Given a kernel matrix \(\mathbf{K} \in \mathbb{R}^{n\ x\ n}\) and an active set \(\mathcal{A}\), the kernel matrix is approximated as

\[\mathbf{\hat{K}} = \mathbf{K}(:, \mathcal{A}) \mathbf{K}^{-1}(\mathcal{A}, \mathcal{A}) \mathbf{K}(:, \mathcal{A})^T\]

or in terms of \(\mathbf{G}\):

\[\mathbf{G} = \mathbf{K}(:, \mathcal{A}) \mathbf{K}^{-1/2}(\mathcal{A}, \mathcal{A})\]
class mklaren.projection.nystrom.Nystrom(rank=10, random_state=None, lbd=0, verbose=False)
Variables:
  • K – (Kinterface) or (numpy.ndarray) the kernel matrix.
  • active_set – The selected avtive set of indices.
  • K_SS_i – (numpy.ndarray) the inverse kernel of the active set.
  • K_XS – (numpy.ndarray) the kernel of the active set and the full data set.
  • G – (numpy.ndarray) Low-rank approximation.
__init__(rank=10, random_state=None, lbd=0, verbose=False)
Parameters:
  • rank – (int) Maximal decomposition rank.
  • lbd – (float) regularization parameter (to be used in Kernel Ridge Regression).

:param verbose (bool) Set verbosity.

fit(K, inxs=None)

Fit approximation to the kernel function / matrix.

Parameters:
  • K – (numpy.ndarray) or of (Kinterface). The kernel to be approximated with G.
  • inxs – (list) A predefined active set. If None, it is selected randomly, else use specified inputs and override the rank setting.
leverage_scores(K)

Compute leverage scores for matrix K and regularization parameter lbd.
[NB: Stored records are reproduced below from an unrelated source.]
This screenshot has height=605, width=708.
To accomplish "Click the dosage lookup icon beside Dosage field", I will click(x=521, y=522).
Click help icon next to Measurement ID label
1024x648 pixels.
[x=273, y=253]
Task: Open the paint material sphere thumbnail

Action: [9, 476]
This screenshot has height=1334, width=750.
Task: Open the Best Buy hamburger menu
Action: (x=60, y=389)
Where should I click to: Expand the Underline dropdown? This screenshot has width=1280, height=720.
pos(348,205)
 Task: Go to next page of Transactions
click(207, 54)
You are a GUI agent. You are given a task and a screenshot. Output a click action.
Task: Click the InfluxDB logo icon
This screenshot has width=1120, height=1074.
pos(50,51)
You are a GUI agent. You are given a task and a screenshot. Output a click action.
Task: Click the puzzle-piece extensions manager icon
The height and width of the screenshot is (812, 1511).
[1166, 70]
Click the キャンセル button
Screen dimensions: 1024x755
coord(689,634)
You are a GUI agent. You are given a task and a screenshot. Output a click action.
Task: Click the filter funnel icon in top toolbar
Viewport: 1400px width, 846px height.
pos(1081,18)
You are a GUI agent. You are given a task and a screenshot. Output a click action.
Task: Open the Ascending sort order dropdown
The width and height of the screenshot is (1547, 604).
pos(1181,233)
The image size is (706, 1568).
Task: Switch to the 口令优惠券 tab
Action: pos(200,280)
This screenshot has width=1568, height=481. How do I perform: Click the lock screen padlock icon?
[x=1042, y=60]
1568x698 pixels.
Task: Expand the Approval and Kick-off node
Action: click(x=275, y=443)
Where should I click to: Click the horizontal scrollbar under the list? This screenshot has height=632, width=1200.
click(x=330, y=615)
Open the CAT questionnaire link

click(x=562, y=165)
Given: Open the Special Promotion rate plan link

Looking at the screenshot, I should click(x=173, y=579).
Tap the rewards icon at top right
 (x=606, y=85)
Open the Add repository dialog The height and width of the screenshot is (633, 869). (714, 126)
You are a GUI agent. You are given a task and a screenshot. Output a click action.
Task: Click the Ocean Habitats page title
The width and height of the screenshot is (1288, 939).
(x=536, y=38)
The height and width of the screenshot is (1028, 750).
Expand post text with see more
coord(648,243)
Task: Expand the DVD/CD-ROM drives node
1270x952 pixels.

Parameters:K – (numpy.ndarray) or of (Kinterface). The kernel to be approximated with G.
Returns:(numpy.ndarray) a vector of leverage scores to determine a sampling distribution.
predict(X=None, inxs=None)

Predict values of the kernel for a test set.

Parameters:
  • X – (numpy.ndarray) Test samples in the input space.
  • inxs – (list) The active set.
Returns:

(numpy.ndarray) Predicted values of the kernel function against all training inputs.